Figure 2. Efficiency of siRNA plasmid constructs and their effects on adhesion and invasion of glioma cells.

(A) Expression of cathepsin B and uPAR at the mRNA and protein levels, after transfection with pSV, pU, pC, or pCU. To determine the efficiency of siRNA plasmid constructs, U251 and 4910 cells plated on laminin-coated plates were treated with pSV, pU, pC, or pCU for 72 hrs. mRNA and protein expression levels of cathepsin B and uPAR were determined by RT-PCR and Western blot analyses, respectively. GAPDH served as a loading control. Blots are representative of three independent experiments. Mean ±SEM. *p<0.001 vs. control. (B) Adhesion assay was performed to evaluate the effects of pSV, pU, pC, and pCU on the adhesive potential of U251 and 4910 cells to laminin-coated plates.

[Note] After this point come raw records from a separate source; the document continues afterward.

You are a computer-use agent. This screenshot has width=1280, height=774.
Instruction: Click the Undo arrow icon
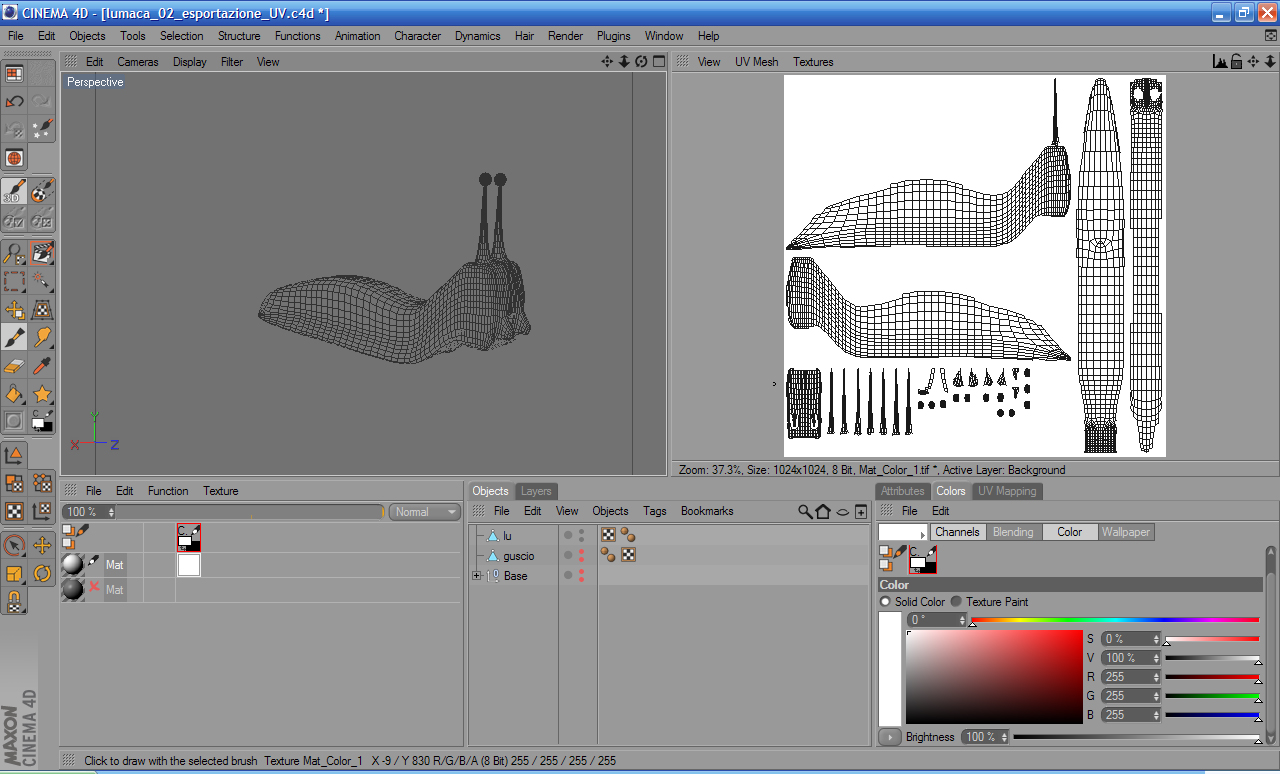[x=15, y=101]
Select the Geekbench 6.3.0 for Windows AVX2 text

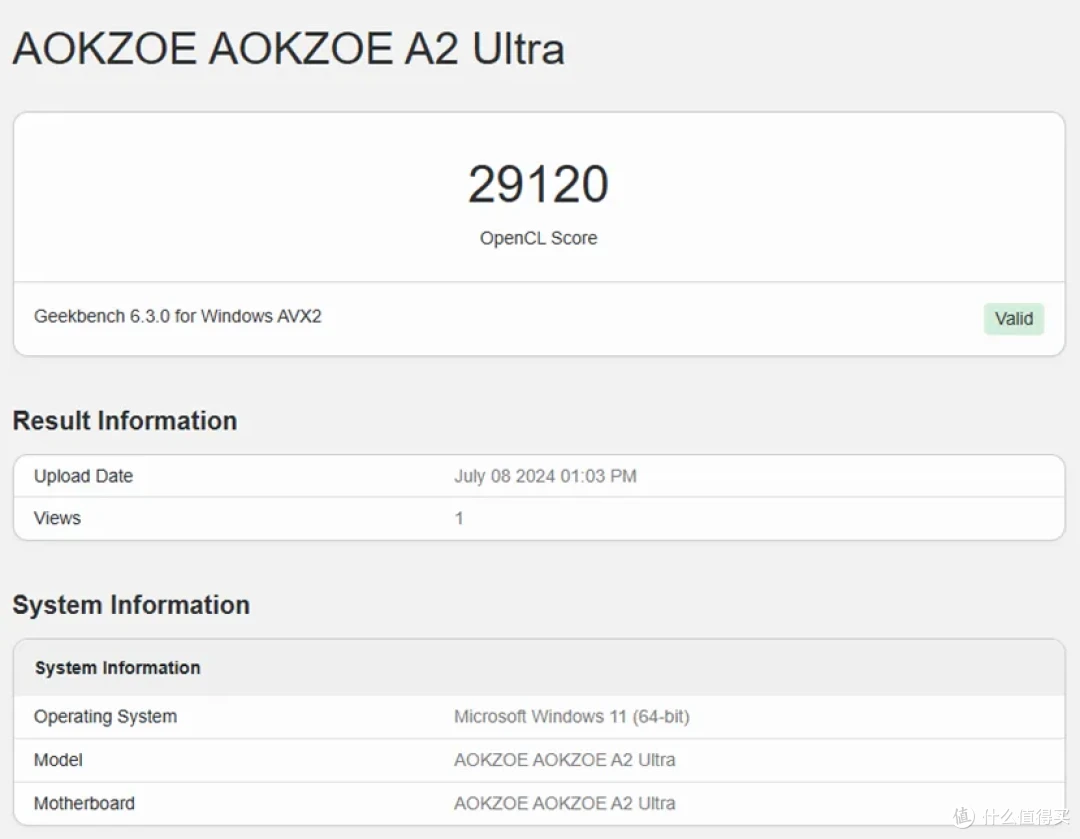178,316
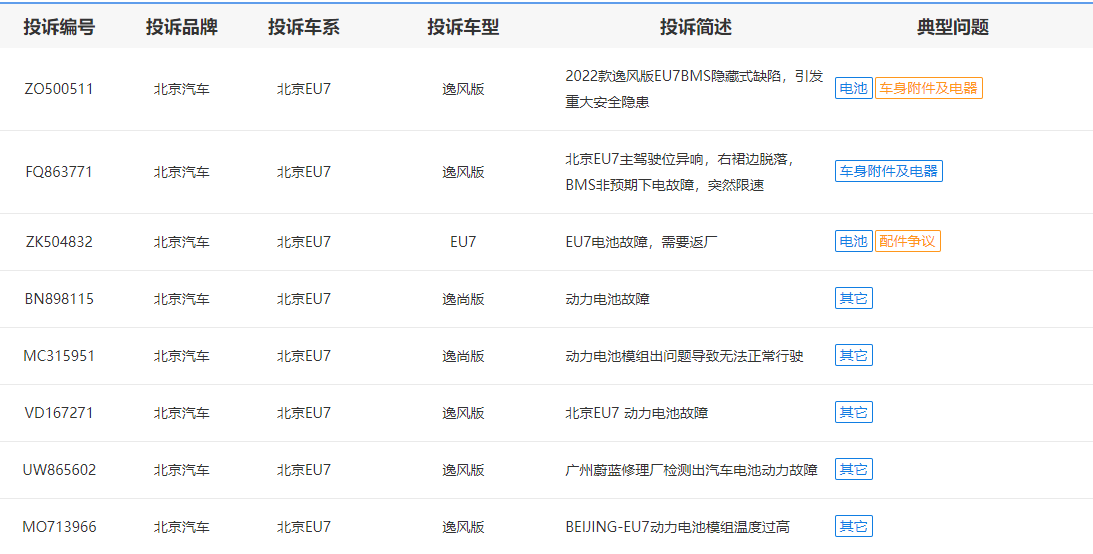
Task: Click the 投诉编号 column header
Action: [x=59, y=27]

Percent of adhesion was calculated from the mean obtained from three independent experiments and are represented (±SEM). *p<0.001 vs. control. (C) Transwell invasion assay was performed to evaluate the effects of pS, pU, pC, and pCU on invasion of U251 and 4910 cells through laminin-5. Percent of invasion was calculated from the mean obtained from three independent experiments and are represented (±SEM). *p<0.001 vs. control.